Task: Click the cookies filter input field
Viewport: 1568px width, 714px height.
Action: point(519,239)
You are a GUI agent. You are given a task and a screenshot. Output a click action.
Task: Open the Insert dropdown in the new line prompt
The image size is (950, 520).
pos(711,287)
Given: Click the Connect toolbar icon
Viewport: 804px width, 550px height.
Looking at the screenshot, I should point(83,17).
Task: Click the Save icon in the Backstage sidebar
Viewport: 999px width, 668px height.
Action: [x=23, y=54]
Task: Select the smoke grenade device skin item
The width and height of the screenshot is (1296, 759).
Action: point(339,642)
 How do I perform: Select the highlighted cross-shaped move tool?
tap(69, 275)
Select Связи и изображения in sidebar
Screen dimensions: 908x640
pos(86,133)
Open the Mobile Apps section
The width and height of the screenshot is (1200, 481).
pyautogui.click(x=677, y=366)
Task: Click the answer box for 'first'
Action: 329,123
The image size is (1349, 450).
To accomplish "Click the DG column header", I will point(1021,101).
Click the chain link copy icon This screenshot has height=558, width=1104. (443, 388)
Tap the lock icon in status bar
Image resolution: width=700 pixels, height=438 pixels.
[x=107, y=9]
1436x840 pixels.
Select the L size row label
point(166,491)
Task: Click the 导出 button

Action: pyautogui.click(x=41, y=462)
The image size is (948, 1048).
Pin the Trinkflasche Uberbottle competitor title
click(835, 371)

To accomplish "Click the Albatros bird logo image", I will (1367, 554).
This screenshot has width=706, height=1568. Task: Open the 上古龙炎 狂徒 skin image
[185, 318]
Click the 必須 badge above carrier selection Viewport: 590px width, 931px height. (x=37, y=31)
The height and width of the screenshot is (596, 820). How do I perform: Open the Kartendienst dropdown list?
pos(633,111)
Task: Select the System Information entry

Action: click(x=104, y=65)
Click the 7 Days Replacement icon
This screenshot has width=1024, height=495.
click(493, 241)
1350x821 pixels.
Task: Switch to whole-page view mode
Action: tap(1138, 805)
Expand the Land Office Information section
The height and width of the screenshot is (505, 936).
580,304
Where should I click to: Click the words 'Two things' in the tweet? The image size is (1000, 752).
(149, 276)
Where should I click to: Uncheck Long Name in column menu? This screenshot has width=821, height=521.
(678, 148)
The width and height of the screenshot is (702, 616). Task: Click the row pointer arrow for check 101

....................

Reproduce the listing shown above in its entirety, exactly.

Task: Click the cookies filter input field
Viewport: 1568px width, 714px height.
Action: point(519,239)
You are a GUI agent. You are given a task and a screenshot. Output a click action.
Task: Open the Insert dropdown in the new line prompt
The image size is (950, 520).
pos(711,287)
Given: Click the Connect toolbar icon
Viewport: 804px width, 550px height.
Looking at the screenshot, I should point(83,17).
Task: Click the Save icon in the Backstage sidebar
Viewport: 999px width, 668px height.
Action: [x=23, y=54]
Task: Select the smoke grenade device skin item
The width and height of the screenshot is (1296, 759).
Action: point(339,642)
 How do I perform: Select the highlighted cross-shaped move tool?
tap(69, 275)
Select Связи и изображения in sidebar
Screen dimensions: 908x640
pos(86,133)
Open the Mobile Apps section
The width and height of the screenshot is (1200, 481).
pyautogui.click(x=677, y=366)
Task: Click the answer box for 'first'
Action: 329,123
The image size is (1349, 450).
To accomplish "Click the DG column header", I will point(1021,101).
Click the chain link copy icon This screenshot has height=558, width=1104. (443, 388)
Tap the lock icon in status bar
Image resolution: width=700 pixels, height=438 pixels.
[x=107, y=9]
1436x840 pixels.
Select the L size row label
point(166,491)
Task: Click the 导出 button

Action: pyautogui.click(x=41, y=462)
The image size is (948, 1048).
Pin the Trinkflasche Uberbottle competitor title
click(835, 371)

To accomplish "Click the Albatros bird logo image", I will (1367, 554).
This screenshot has width=706, height=1568. Task: Open the 上古龙炎 狂徒 skin image
[185, 318]
Click the 必須 badge above carrier selection Viewport: 590px width, 931px height. (x=37, y=31)
The height and width of the screenshot is (596, 820). How do I perform: Open the Kartendienst dropdown list?
pos(633,111)
Task: Select the System Information entry

Action: click(x=104, y=65)
Click the 7 Days Replacement icon
This screenshot has width=1024, height=495.
click(493, 241)
1350x821 pixels.
Task: Switch to whole-page view mode
Action: tap(1138, 805)
Expand the Land Office Information section
The height and width of the screenshot is (505, 936).
580,304
Where should I click to: Click the words 'Two things' in the tweet? The image size is (1000, 752).
(149, 276)
Where should I click to: Uncheck Long Name in column menu? This screenshot has width=821, height=521.
(678, 148)
The width and height of the screenshot is (702, 616). Task: Click the row pointer arrow for check 101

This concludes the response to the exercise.